Realizador Integral

Impulsados por la experiencia de realización cinematográfica documental que venimos desarrollando los que integramos RDI, surge la necesidad de llevar al papel las características de esta práctica, con el fin de iniciar un debate productivo que enriquezca desde la teoría la acción diaria de documentar la realidad.

Los que formamos RDI nos consideramos Realizadores Integrales porque no concebimos la producción cinematográfica como un proceso separado de la realización del film. Lo consideramos un acto único.

El proceso material de producción nos define como sujetos, determina nuestra mirada, establece como recortamos esa realidad a retratar y nos da elementos concretos, tangibles, para desarrollar el proceso creativo.

Es por eso que no podemos hablar de formas de producción preestablecidas. Con cada film establecemos un esquema de producción acorde a las necesidades de la obra, garantizando su factibilidad con la mayor libertad artística.
Para ello establecemos prioridades, el proceso realizativo ante todo necesita de un elemento indispensable, según nuestro punto de vista, el tiempo.

Podemos abordar la producción de nuestras obras de esta manera porque concebimos al film como un producto social y no como una mercancía que busca alta rentabilidad en el mercado.

Nos arriesgamos, invertimos no sólo nuestro capital financiero y el equipamiento técnico con el que contamos, sino también todo nuestro capital humano.

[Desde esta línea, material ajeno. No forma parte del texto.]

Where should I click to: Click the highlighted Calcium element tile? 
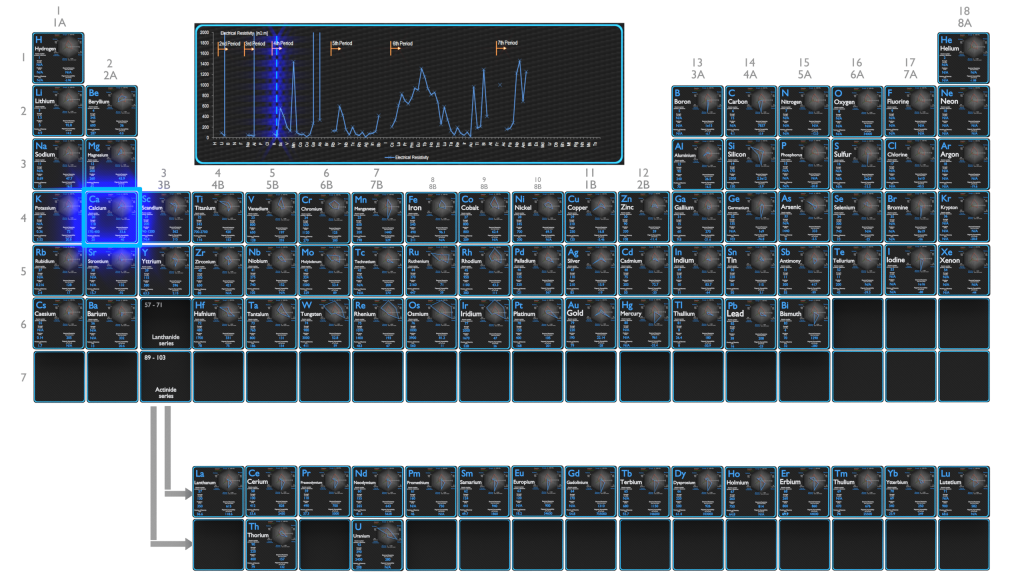coord(112,217)
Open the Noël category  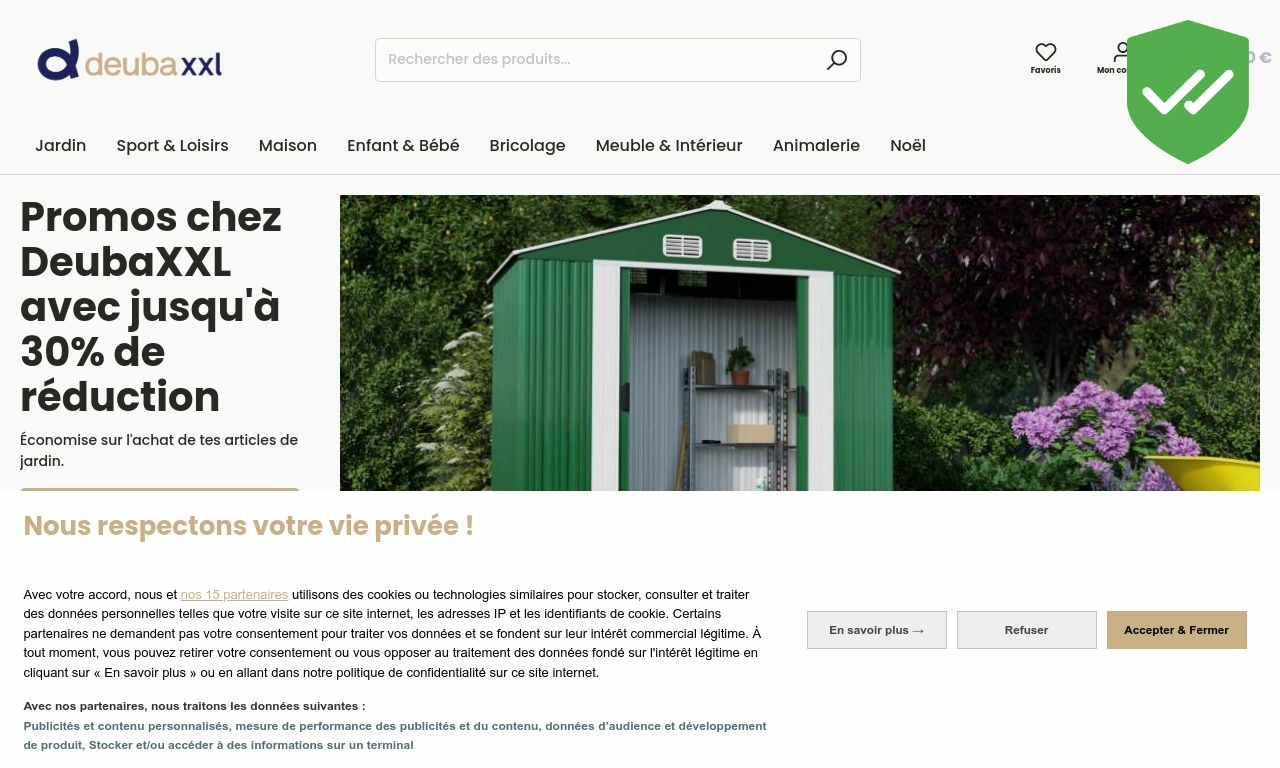(908, 146)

La prioridad es para nosotros el valor que el documental tiene para la sociedad por sobre los réditos económicos que éste pueda brindarnos.

Para sostener esta lógica productiva es necesario evitar los contratos con las casas productoras, porque imponen otras prioridades y sostienen una concepción de la producción distinta.
En este sentido nos vemos obligados a planificar y producir nuestras obras, al mismo tiempo que desarrollamos distintos roles en áreas técnicas del film.

Conocemos las herramientas con las que filmamos y post-producimos, por esto elegimos la tecnología que utilizamos. No nos sentimos obligados a trabajar con vanguardias tecnológicas, si éstas no contribuyen positivamente al desarrollo del proyecto. Porque entendemos que las nuevas tecnologías en video digital, deben servir para desarrollar la multiplicación de miradas y estéticas, y no para establecer una nueva carrera tecnológica que condicione desde los costos, las realizaciones documentales presentes y futuras.

Debemos capacitarnos permanentemente (muchas veces como autodidactas) y enriquecer nuestra formación para potenciar el sentido crítico, pero la adquisición de conocimiento se vincula directamente a la aplicación que ésta pueda tener en la realización documental.

¿Cómo conformamos nuestros grupos de trabajo? Sería más correcto hacer el planteo al revés: la obra nace cuando un grupo reducido de personas, nos integramos a un proyecto desde la afinidad artística y humana, unidos por la necesidad de contar una historia.

En la figura de Realizador Integral, entendemos, se fusiona la labor del investigador riguroso que explora a través de un método para poner a prueba su tesis, con la sensibilidad del artista capaz de transmitir las verdades que se descubren ante su cámara, de una manera crítica y emotiva para llegar espectador.